# Run an experiment mixing StreamingLLM and Quantization
- Llama seems to generate reasonable text after compression + quantization, but the results deteriorate a little.
- QWen seems perform badly after quantization even when no compression.

In [1]:
import os

# reduce compilation time on H100
os.environ["TORCH_CUDA_ARCH_LIST"] = "9.0"

In [48]:
from dataclasses import dataclass
from contextlib import contextmanager

import torch
from torch import nn
from transformers import pipeline

from kvpress import BasePress, KnormPress, ScorerPress
from transformers import QuantizedCacheConfig, QuantoQuantizedCache

## Llama 3.1 8B

In [62]:
# Load pipeline

device = "cuda:0"
# ckpt = "Qwen/Qwen2.5-1.5B-Instruct"
ckpt = "meta-llama/Meta-Llama-3.1-8B-Instruct"
attn_implementation = "flash_attention_2"
pipe = pipeline("kv-press-text-generation", model=ckpt, device=device, torch_dtype="auto", model_kwargs={"attn_implementation":attn_implementation})

Loading checkpoint shards:   0%|          | 0/4 [00:00<?, ?it/s]

Device set to use cuda:0


In [63]:
# Load data

context = "In this step-by-step guide, you will learn how to create a new press in kvpress !"
question = "\nWhat is the purpose of this guide?"
tokens = pipe.tokenizer(context, return_tensors="pt").to(device)

In [70]:
compression_ratio = 0.25
press = KnormPress(compression_ratio)

with torch.no_grad():
    outputs_without_press = pipe.model(**tokens, output_hidden_states=True)

with torch.no_grad(), press(pipe.model):
    output_with_press = pipe.model(**tokens)

print(f"Cache shape w/o press: {outputs_without_press.past_key_values[0][0].shape}")
print(f"Cache shape w/ press:  {output_with_press.past_key_values[0][0].shape}\n")

# The `KVPressTextGenerationPipeline` simply applies the `press` as above on the context tokens (see `_forward` method for more details).
print(pipe(context, question=question, press=press)["answer"])

Cache shape w/o press: torch.Size([1, 8, 21, 128])
Cache shape w/ press:  torch.Size([1, 8, 15, 128])

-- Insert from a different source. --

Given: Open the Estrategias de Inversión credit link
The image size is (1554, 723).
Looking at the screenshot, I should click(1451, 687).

The purpose of this guide is to walk you through the process of creating a new press in kvpress, which is likely a content management system or a plugin for managing content. The guide will provide step-by-step instructions on how to create a new press


In [71]:
config = QuantizedCacheConfig(nbits=4)
cache = QuantoQuantizedCache(config)
pipe(context, question=question, press=press, cache=cache)["answer"]

'The purpose of this guide is to walk you through the process of creating a new press in kvpress, which is a content management system (CMS) used for managing and publishing content on websites. \n\nBy following this guide, you will be able to'

## QWen 2.5 1.5B: Quantization will deteriorate performance?

In [53]:
device = "cuda:0"
ckpt = "Qwen/Qwen2.5-1.5B-Instruct"
attn_implementation = "flash_attention_2"
pipe = pipeline("kv-press-text-generation", model=ckpt, device=device, torch_dtype="auto", model_kwargs={"attn_implementation":attn_implementation})

Device set to use cuda:0


In [54]:
compression_ratio = 0.0
press = KnormPress(compression_ratio)

with torch.no_grad():
    outputs_without_press = pipe.model(**tokens, output_hidden_states=True)

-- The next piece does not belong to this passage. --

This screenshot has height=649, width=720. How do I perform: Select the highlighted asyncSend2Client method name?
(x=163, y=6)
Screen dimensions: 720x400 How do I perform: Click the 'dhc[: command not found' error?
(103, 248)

with torch.no_grad(), press(pipe.model):
    output_with_press = pipe.model(**tokens)

print(f"Cache shape w/o press: {outputs_without_press.past_key_values[0][0].shape}")
print(f"Cache shape w/ press:  {output_with_press.past_key_values[0][0].shape}\n")

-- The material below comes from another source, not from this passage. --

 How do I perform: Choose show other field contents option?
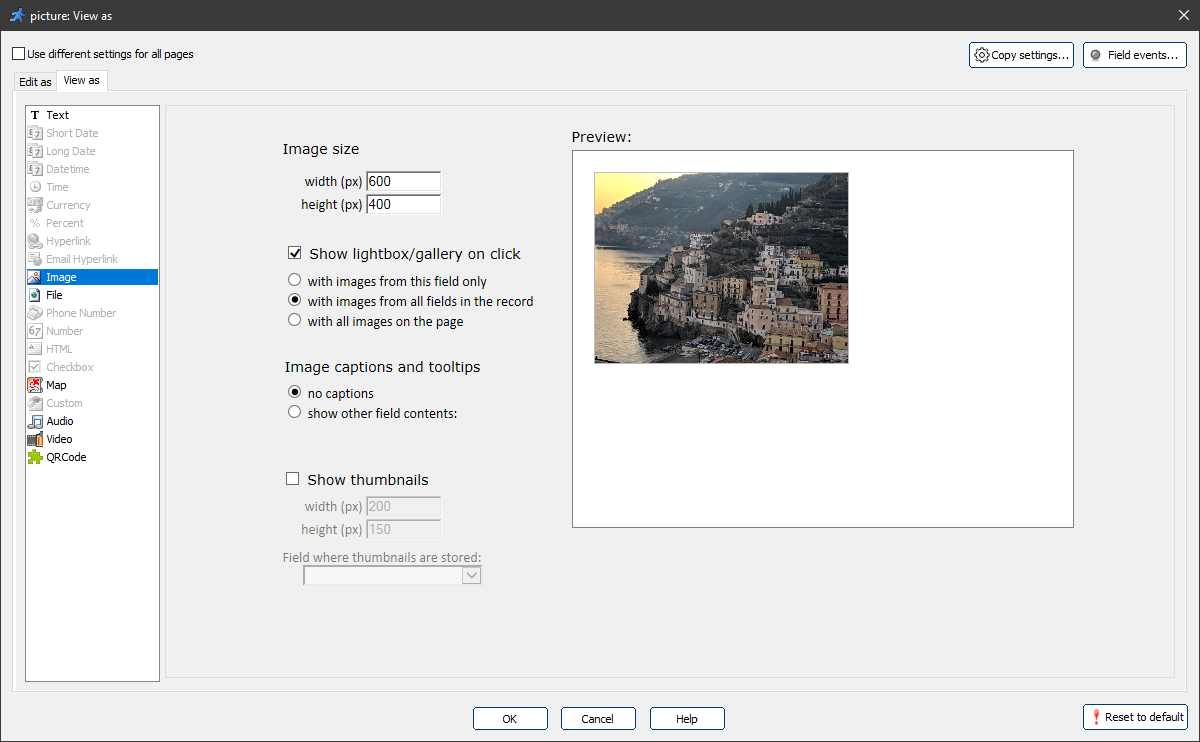tap(294, 411)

# The `KVPressTextGenerationPipeline` simply applies the `press` as above on the context tokens (see `_forward` method for more details).
print(pipe(context, question=question, press=press)["answer"])

Cache shape w/o press: torch.Size([1, 2, 21, 128])
Cache shape w/ press:  torch.Size([1, 2, 21, 128])

The purpose of this step-by-step guide is to provide a comprehensive and easy-to-follow tutorial on how to create a new press in the KVPress platform. The guide is designed to help users understand the process of creating a new press, including the necessary


In [55]:
config = QuantizedCacheConfig(nbits=4)
cache = QuantoQuantizedCache(config)
print(pipe(context, question=question, press=press, cache=cache)["answer"])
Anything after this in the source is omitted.